Here, the parties agreed that
the subject property’s assessment increased more than 5% between March 1, 2007
and March 1, 2008. The Assessor, therefore, has the burden of proving the
assessment was correct. To the extent that the Petitioners seek an assessment
below the previous year’s level; however, the Petitioners have the burden of
proving a lower value for their property.
…
The Respondent
contends that the subject property’s 2008 assessment should be higher than the
previous assessment of $553,700. Agostino argument. In support of this
contention, the Respondent presented a Sales Comparison Report, prepared by Mr.
Reed, using Pro Val information. Respondent Exhibit 1. The Respondent
also presented a MLS Sales Report. Respondent Exhibit 2. The
sales-comparison approach is a generally accepted appraisal methodology that
“estimates the total value of [a given] property directly by comparing it to
similar, or comparable, properties that have sold in the market.” MANUAL at 3. In order to effectively use a sales-comparison
analysis as evidence in a property assessment appeal, however, the proponent
must show that the properties on which that analysis is based are truly
comparable to the property under appeal. Conclusory statements that a property
is “similar” or “comparable” to another property do not suffice. Long v.

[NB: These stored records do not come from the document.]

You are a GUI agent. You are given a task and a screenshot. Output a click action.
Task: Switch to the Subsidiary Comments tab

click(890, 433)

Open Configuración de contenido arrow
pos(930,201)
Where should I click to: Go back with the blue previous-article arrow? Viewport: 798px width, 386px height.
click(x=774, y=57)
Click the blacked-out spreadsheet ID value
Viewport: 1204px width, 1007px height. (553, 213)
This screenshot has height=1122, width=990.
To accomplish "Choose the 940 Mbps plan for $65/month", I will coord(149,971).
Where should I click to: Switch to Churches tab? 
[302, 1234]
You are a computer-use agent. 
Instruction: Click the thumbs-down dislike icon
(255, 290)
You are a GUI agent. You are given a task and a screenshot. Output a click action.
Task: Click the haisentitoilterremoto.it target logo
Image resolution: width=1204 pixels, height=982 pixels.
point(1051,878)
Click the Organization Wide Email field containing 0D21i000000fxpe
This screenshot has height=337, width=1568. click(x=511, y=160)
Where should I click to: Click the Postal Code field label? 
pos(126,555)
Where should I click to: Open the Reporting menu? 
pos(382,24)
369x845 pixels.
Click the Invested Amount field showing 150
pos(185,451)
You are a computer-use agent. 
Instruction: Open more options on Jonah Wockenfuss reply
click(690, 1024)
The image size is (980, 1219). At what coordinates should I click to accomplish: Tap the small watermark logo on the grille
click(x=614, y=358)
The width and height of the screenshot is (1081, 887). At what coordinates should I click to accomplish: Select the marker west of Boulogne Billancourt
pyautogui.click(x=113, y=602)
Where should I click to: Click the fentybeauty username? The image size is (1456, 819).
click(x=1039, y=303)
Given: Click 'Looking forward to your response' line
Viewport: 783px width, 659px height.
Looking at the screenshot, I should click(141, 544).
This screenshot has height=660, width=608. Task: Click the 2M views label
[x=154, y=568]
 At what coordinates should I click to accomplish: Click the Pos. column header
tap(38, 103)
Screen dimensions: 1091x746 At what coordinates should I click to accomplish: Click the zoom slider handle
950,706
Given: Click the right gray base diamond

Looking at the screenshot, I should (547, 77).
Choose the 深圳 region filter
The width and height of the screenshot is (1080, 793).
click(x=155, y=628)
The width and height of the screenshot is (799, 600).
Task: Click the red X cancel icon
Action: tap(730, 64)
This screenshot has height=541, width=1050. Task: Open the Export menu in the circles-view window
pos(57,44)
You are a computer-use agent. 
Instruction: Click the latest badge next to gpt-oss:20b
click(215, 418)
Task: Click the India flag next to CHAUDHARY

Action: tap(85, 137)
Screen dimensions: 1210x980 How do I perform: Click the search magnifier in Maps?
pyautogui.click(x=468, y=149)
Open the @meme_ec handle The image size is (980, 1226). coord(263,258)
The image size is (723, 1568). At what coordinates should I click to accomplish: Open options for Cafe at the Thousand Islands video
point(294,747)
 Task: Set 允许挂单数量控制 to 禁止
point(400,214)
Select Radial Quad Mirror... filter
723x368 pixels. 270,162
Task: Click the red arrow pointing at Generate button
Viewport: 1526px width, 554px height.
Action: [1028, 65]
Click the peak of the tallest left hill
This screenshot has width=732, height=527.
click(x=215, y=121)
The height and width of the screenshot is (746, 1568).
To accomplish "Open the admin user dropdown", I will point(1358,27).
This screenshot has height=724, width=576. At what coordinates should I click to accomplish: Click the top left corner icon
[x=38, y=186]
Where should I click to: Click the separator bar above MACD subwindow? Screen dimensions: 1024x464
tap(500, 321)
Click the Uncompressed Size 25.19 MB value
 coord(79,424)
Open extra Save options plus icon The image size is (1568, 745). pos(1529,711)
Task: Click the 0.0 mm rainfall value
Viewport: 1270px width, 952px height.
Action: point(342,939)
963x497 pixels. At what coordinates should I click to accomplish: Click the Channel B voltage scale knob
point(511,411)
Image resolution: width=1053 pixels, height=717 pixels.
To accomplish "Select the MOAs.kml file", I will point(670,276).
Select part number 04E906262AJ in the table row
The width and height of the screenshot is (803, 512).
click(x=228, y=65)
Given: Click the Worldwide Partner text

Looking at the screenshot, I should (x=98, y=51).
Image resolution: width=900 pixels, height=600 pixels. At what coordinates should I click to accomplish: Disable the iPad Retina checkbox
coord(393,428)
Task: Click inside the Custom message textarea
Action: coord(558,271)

Wayne Twp. Assessor, 821 N.E.2d at 470 (Ind. Tax Ct. 2005). Instead, the
proponent must identify the appealed property’s characteristics and explain how
those characteristics compare to the characteristics of the purportedly
comparable properties. Id. at 471. Similarly, the proponent must explain
how any differences between the properties affect their relative market
values-in-use. Id.
The
Respondent’s Sales Comparison Report did not meet the threshold requirements
for the analyses to carry probative weight. Mr. Reed examined five properties
in the Sales Comparison Report that were comparable in some aspects to the
subject property. For example, Mr. Reed compared the land, bedrooms, bathrooms,
square footages, year built, garages, decks, and basements. Mr. Reed also made
adjustments to account for differences in those characteristics. However, he
did not establish how he determined the amounts for those adjustments.
While the
adjustments in the Respondent’s Sales Comparison Report may not differ
significantly from those made by a certified appraiser in an appraisal report,
the appraiser’s assertions are backed by his education, training, and
experience. The appraiser also typically certifies that he complied with USPAP.
Thus, the Board, as the trier-of-fact, can infer that the appraiser used
objective date, where available, to quantify his adjustments. Where objective
data was not available, the Board can then infer that the appraiser relied on
his education, training, and experience to estimate a reliable quantification.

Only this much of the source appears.